É esperado um aumento de 30% a 50% na produção diária de resíduos durante a jornada. Junta de Santa Maria Maior contrata ex-reclusos e timorenses desempregados para assegurar limpeza

Samuel Alemão

A ordem é clara: durante a semana em que decorrer a Jornada Mundial da Juventude ( JMJ) 2023, entre 1 e 6 de Agosto, e nos dias imediatamente antes e depois do encontro que trará a Lisboa o Papa Francisco e mais de um milhão de peregrinos, os 65 funcionários do departamento de higiene urbana da Junta de Freguesia da Misericórdia não poderão tirar férias. Além disso, ocorrerá um incremento no valor relativo ao pagamento das horas extraordinárias dos trabalhadores adstritos a tais funções.

“Estamos a tratar estes dias de igual forma como lidamos com o mês de Junho e os santos [populares]. Vamos estar a operar a 200% e, por isso, não autorizo férias, nem gozo de folgas passadas”, diz Carla Madeira (PS), presidente da autarquia que gere um território onde se incluem locais tão emblemáticos do coração da capital portuguesa como uma parte do Chiado, o Bairro Alto, a Bica e o Cais do Sodré. “Todos temos a obrigação de contribuir na máxima força”, enfatiza.

Confirmando-se a chegada a Lisboa do anunciado número de peregrinos e acompanhantes, a produção de lixo conhecerá um significativo crescimento, durante o período da realização da JMJ e nos momentos anteriores e posteriores. O que vem complicar, ainda mais, o perene problema da manutenção dos padrões mínimos de salubridade relacionados com a higiene urbana da cidade, que tem sido agravado com o crescimento do turismo e é especialmente sentido no Verão. A Câmara de Lisboa espera um aumento de 30% a 50% na produção de resíduos, entre 31 de Julho e 6 de Agosto, em relação às 900 toneladas colectadas diariamente.

A recolha dos resíduos sólidos e a limpeza do espaço público nos locais onde ocorrerão grandes ajuntamentos de pessoas — em particular, na zona do Parque Tejo, no Parque das

Nações, e no Parque Eduardo VII, onde o chefe supremo da Igreja Católica presidirá a cerimónias — serão, certamente, um desafio. Mas, ainda assim, mais fácil de gerir pela concentração de pessoas em determinados locais. Uma realidade com que as autoridades têm lidado, nos últimos anos, sempre que ocorrem grandes eventos, como espectáculos musicais, desportivos ou manifestações.

_DADOS FORNECIDOS_

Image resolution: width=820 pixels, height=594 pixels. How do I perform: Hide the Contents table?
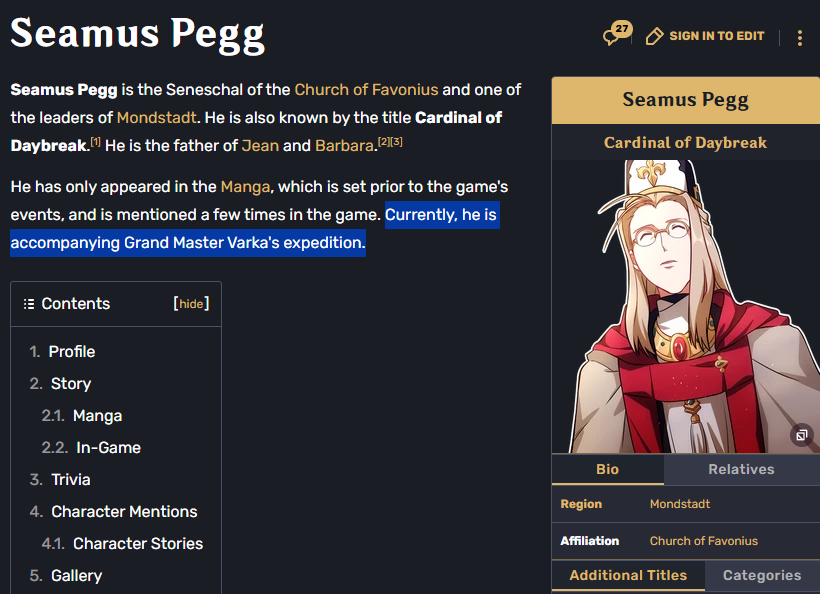tap(191, 304)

_TAREFA_
Reescreva o trecho do excerto sobre a limpeza de Lisboa durante a JMJ desde "Nações, e no" até "desportivos ou manifestações.", trocando "desafio" por "obstáculo".

_RESPOSTA CORRETA_
Nações, e no Parque Eduardo VII, onde o chefe supremo da Igreja Católica presidirá a cerimónias — serão, certamente, um obstáculo. Mas, ainda assim, mais fácil de gerir pela concentração de pessoas em determinados locais. Uma realidade com que as autoridades têm lidado, nos últimos anos, sempre que ocorrem grandes eventos, como espectáculos musicais, desportivos ou manifestações.